1)La questione politico-televisiva condiziona il Paese da quasi trent’anni.C’è un tappo alla bottiglia/Italia,ed è naturalmente Berlusconi,per cui questo Paese sa di tappo in tutte le cose che lo riguardano.Un odoraccio e un saporaccio.Chi osservi la faccenda da fuori,all’estero, se ne rende conto meglio,ma anche da dentro la cosa è chiarissima.Diresti: se stappi l’Italia,puoi ricominciare a coltivare e poi bere vino accettabile o addirittura selezionato,quello che ci sentiamo sventolare sotto il naso da tempo a partire da chi,come Furio Colombo,ne ha fatto una meritoria e ininterrotta campagna (a proposito di campagna,cfr.la sua formula “deformazione del paesaggio”).Già,ma la ricostruzione politico-televisiva di questi trent’anni ci dice che solo Berlinguer,e tanto tempo fa, ha messo alla porta Berlusconi.Quindi,che il tappo prima televisivo-imprenditoriale,poi da quasi tre lustri politico-televisivo-imprenditoriale,viene mantenuto a forza a chiudere la bottiglia dall’intiera classe politica del Paese nelle sue varie evoluzioni.

Anche qui,potrei fare il giochetto della memoria a ritroso,partendo dall’ultima Finanziaria che procrastina astutamente, dopo giochetti da “tre noci/dov’è il pisello?” spuntati dai più strani emendamenti,addirittura al 2012 la traduzione di tutto il sistema televisivo sul digitale terrestre. Fregando quindi in primis chi come il già citato Di Stefano di Europa 7 ha anche a suo favore una sentenza del 18 luglio 2005 del Consiglio di Stato che bollava la legge Gasparri come illegittima nella giurisdizione europea.All’epoca si parlava di “tutto sul digitale” entro il 2006,poi il termine con i soliti sistemi fu fatto slittare in extremis da una proroga-Landolfi al 2008 prima delle ultime elezioni vinte da Prodi (sì,da Prodi).

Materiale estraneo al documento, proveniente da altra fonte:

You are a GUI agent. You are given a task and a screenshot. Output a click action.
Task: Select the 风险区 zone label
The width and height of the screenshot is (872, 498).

Va tutto nella stessa direzione di ciò che ho riassunto.Perché?

2)Non c’è dunque alcun ragionevole motivo per pensare che tale questione venga affrontata seriamente per risolverla e non per accroccarla in scambi,baratti,cessioni come fatto finora.In una palude navigata da finte polemiche mediatiche sulla “punitività” di una legge che applica sentenze costituzionali,da reali e a volte addirittura dichiarati urbi et orbi intenti del centrosinistra di non toccare nulla,dalla stanchezza di una pubblica opinione che a forza di decenni vanamente e superfetalmente spesi sulla questione e sulla successiva e collegata dizione “conflitto di interessi” (per Berlusconi come per l’intiera classe dirigente o addirittura l’intiero Paese) non ha più un’opinione,né pubblica né privata.Anzi,solo a sentir evocare il pasticcio per non essere tediata e raggirata mette mano alla pistola,specie se è davanti o dietro una montagna di “mondezza”.

3)Il problema del tappo non è quindi solo Berlusconi,magari lo fosse.Sono un po’ tutti.Al punto di far pensare con raccapriccio politico e letterario sollievo a che cosa accadrà quando prima o poi il tappo salterà malgrado tutte le indicazioni ultramondane del sindaco di Catania,Scapagnini.Che farà quella parte della politica che a parole detesta Berlusconi e nei fatti pare non poterne o volerne fare a meno?Se avessi vent’anni oggi sarei davvero preoccupato,molto preoccupato per questa ineluttabile eventualità.Come faremo con l’Italia stappata e con una sinistra che non l’ha saputa/voluta stappare fino alle estreme conseguenze che abbiamo sotto gli occhi?

Ma non ho vent’anni,e quindi temo “soltanto” per figli e nipoti:che volete che sia,come diceva Totò, quisquillie e pinzillacchere.